Monday, March 02, 2009

Lenten love and forgiveness.

Picking up where I left off in my last post, I'd like to share a couple of additional texts for reflection in these early days of Lent. Last time, I offered an excerpt from Father Alexander Schmemann's Great Lent: Journey to Pascha. In this post, I'll be referring to The Lenten Spring, a book by Father Schmemann's son-in-law and academic colleague Father Thomas Hopko. Composed of forty chapters corresponding to the forty days of Lent, The Lenten Spring was a part of my spiritual reading for this season two years ago. I haven't reread the book since, but I picked it up again last week to take a brief look at what Hopko has to say about the start of Lent. Here is some of what he has to say about Forgiveness Sunday, which in the Byzantine tradition is the last Sunday before the start of Lent:
The Sunday before Lent begins, the day on which the Church liturgically remembers the fall of Adam and Eve, is called Cheesefare Sunday. This is because it is traditionally the last day of eating dairy products before the time of fasting. This day is also called Forgiveness Sunday since everyone must enter the lenten effort by forgiving and asking forgiveness of others. In many churches, schools and monasteries this is done through a special "rite of forgiveness" following the evening vespers at which the Church formally inaugurates the lenten season. The significance of the act of giving and receiving forgiveness is obvious. God does not forgive if we do not forgive each other. It is that simple.

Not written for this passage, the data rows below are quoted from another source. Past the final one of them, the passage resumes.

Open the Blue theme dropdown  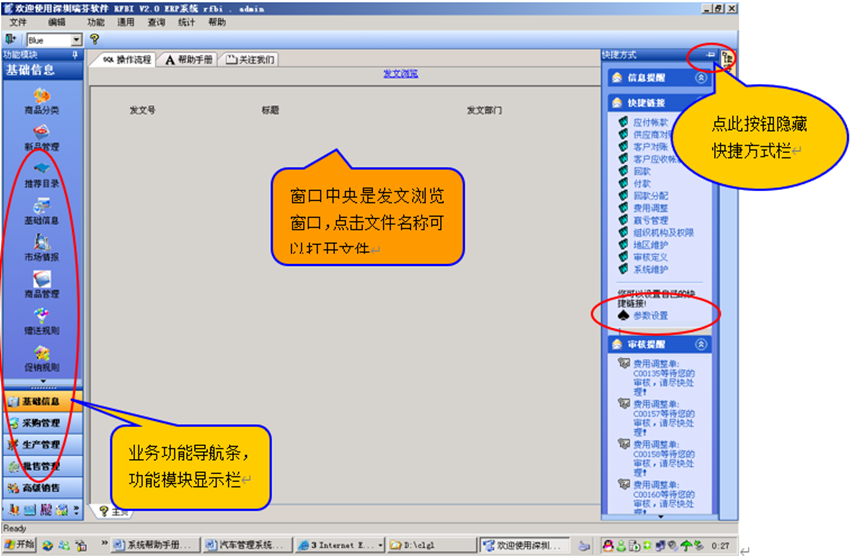tap(76, 39)
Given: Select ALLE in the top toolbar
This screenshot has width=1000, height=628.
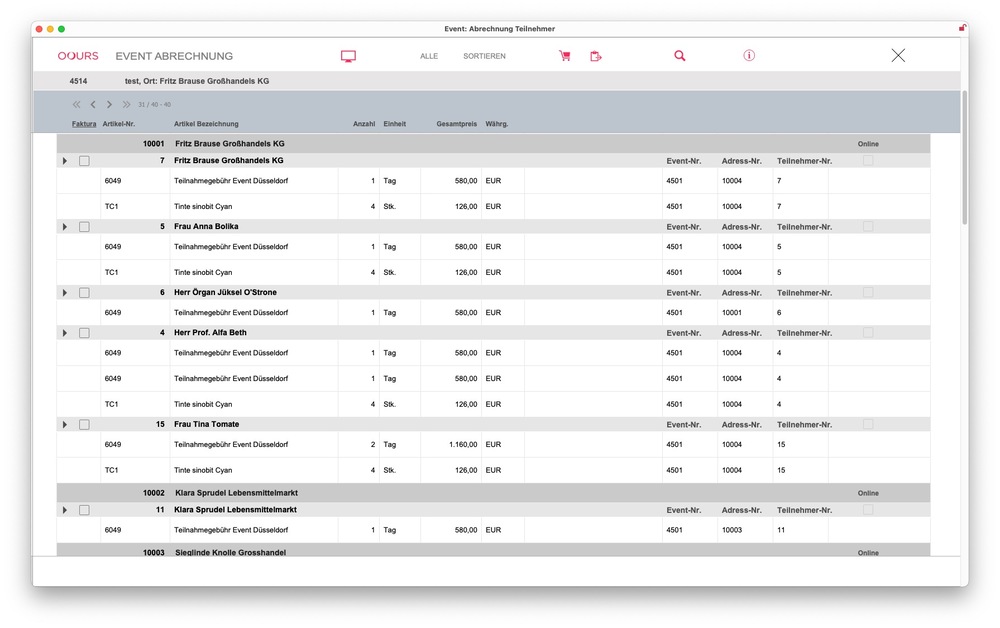Looking at the screenshot, I should coord(429,56).
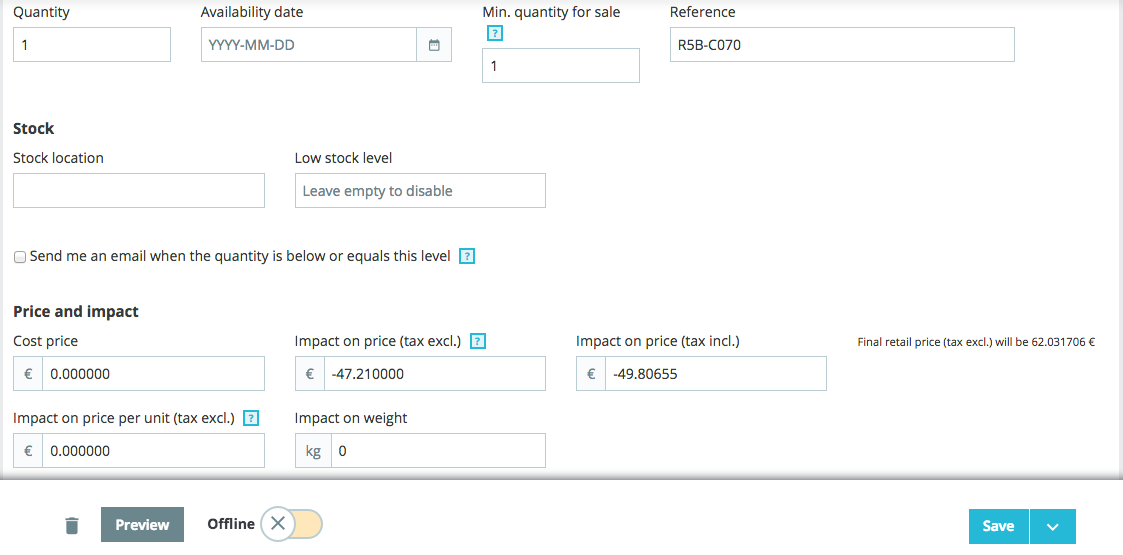Edit the Reference field containing R5B-C070
Viewport: 1123px width, 555px height.
(x=841, y=45)
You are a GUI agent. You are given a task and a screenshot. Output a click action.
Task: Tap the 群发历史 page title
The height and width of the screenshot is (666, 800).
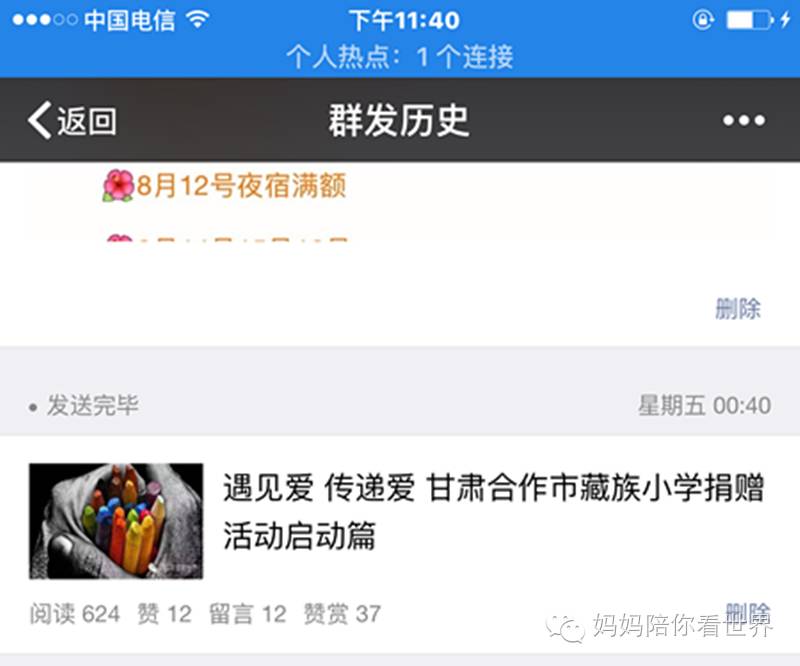[x=398, y=121]
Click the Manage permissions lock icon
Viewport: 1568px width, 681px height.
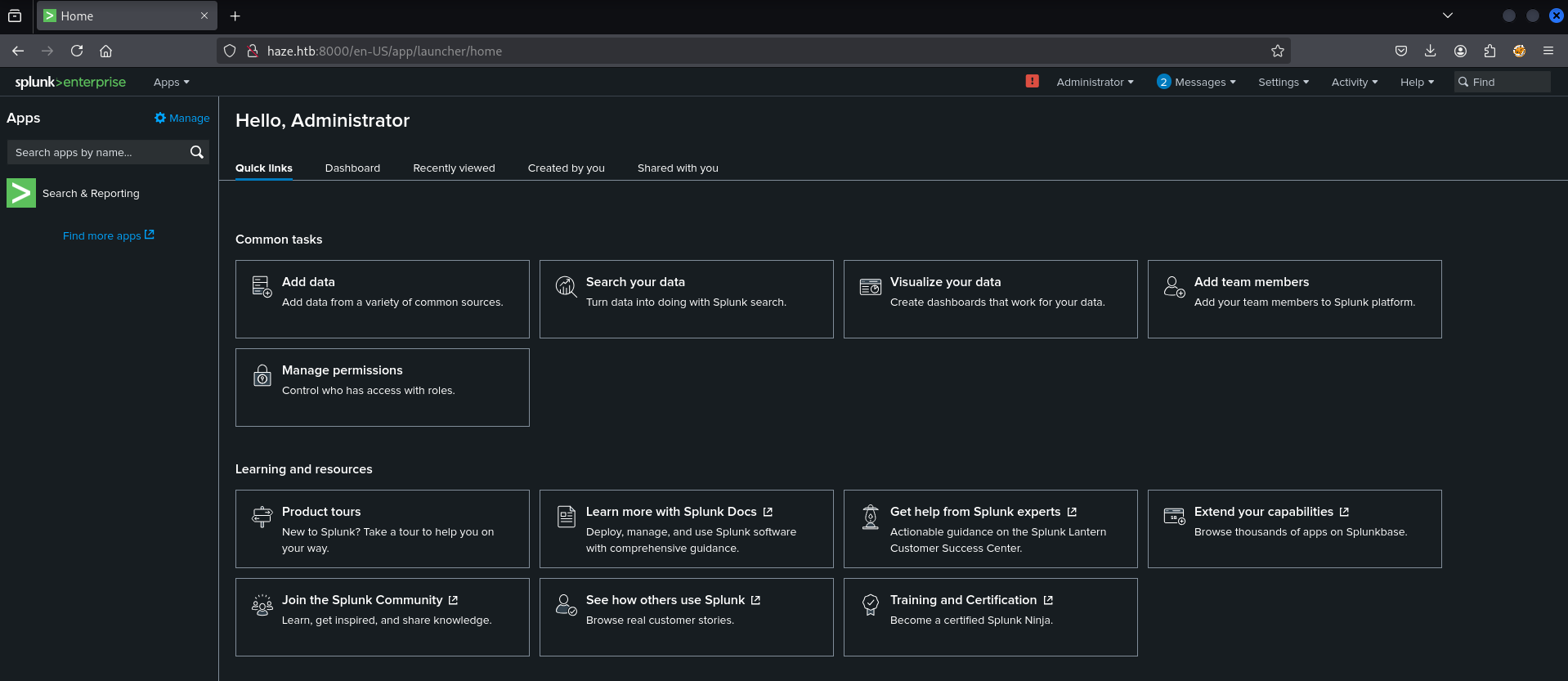coord(262,375)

"For if you forgive men their trespasses, your heavenly Father also will forgive you; but if you do not forgive men their trespasses, neither will your Father forgive your trespasses" (Mt 6:14-15).

. . .

Love between sinners is essentially expressed in forgiveness. There is no other way. It cannot be otherwise. Forgiveness is the singular expression of love in this fallen world. If, therefore, we desire to be loved and forgiven by God - and even more, if we know that as a matter of fact we are so loved and forgiven - then we must love and forgive each other. The lenten season exists for this purpose: to express the love of God for one another through mutual forgiveness. . . .
As Father Hopko's words remind us, we all stand in need of forgiveness. If we pause to examine the course of lives, each of us can think of areas in our lives that manifest this need - we may think of people that we may still need to forgive, and we may also think of people who still have not forgiven us. Lent is a time for reconciliation - not simply between God and the individual Christian, but among Christians as well. In these early days of Lent, it may be helpful for us to pray and reflect on these questions: where in my life is there a need for forgiveness? whom do I need to forgive? who has yet to forgive me? AMDG.